Like its relatives it feeds at sea, predominantly on squid, and fish, mostly flying fish (Exocoetidae) and goatfish (Mullidae). It is highly pelagic and is dependent on predatory fish such as tuna driving prey to the surface. As mentioned above, it does not only have the dramatic stiff-winged "shearing" (dynamic soaring) flight technique which gave the shearwaters their common name. In addition to it, it may use the plesiomorphic flight technique of petrels and similar Procellariidae, moving about with slow, leisurely wingbeats.

===Breeding===
The Christmas shearwater nests on sandy islands with good cover. It nests on the surface, underneath dense cover (such as naupakas, Scaevola), or under rock outcroppings. It lays one white egg, the timing of laying varying from island to island, on some islands breeding throughout the year. The egg is incubated for around 50 days. The time taken to fledge varies depending on the season, ranging from 60 to 100 days.

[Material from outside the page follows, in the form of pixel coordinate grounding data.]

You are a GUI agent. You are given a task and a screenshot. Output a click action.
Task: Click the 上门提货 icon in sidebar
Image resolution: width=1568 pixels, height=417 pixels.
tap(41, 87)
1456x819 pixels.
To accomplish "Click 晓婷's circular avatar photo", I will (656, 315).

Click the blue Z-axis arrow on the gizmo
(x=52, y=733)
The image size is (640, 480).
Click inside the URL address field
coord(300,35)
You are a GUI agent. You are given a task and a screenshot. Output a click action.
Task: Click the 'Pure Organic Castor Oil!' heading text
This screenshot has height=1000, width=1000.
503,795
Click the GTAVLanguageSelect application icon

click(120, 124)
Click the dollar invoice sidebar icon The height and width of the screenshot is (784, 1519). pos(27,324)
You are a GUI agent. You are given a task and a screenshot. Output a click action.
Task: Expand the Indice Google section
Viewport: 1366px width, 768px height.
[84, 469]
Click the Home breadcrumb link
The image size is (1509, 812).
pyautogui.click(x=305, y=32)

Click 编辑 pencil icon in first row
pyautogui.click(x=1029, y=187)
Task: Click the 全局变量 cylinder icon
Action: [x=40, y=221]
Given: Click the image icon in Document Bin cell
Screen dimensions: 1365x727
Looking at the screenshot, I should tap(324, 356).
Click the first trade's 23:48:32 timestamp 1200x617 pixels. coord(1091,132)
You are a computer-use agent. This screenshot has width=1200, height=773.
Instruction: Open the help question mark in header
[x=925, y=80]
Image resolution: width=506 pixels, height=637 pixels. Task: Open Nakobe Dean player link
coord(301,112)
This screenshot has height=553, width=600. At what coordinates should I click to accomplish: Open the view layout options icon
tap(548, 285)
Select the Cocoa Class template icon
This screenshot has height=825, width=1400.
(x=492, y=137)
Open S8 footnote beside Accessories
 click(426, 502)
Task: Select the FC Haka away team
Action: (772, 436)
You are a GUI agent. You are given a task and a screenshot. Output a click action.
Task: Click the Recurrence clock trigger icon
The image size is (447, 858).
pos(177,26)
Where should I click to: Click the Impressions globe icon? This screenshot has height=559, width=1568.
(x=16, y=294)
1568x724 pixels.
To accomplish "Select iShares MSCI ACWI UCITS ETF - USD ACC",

===Status and conservation===
Although few specific studies have been conducted on the Christmas shearwaters, petrels and shearwaters are threatened worldwide by fishing, ingestion of plastic waste, and habitat degradation. For example, on Laysan Island the introduced rabbits degraded the scrub cover, leaving adults, chicks and eggs vulnerable to overheating, and introduced black rats took eggs and chicks. In 1985, the population on Sala-y-Gómez, a nature sanctuary, was estimated at 5,000. With its wide range and considerable numbers, the Christmas shearwater is considered a species of least concern by the IUCN.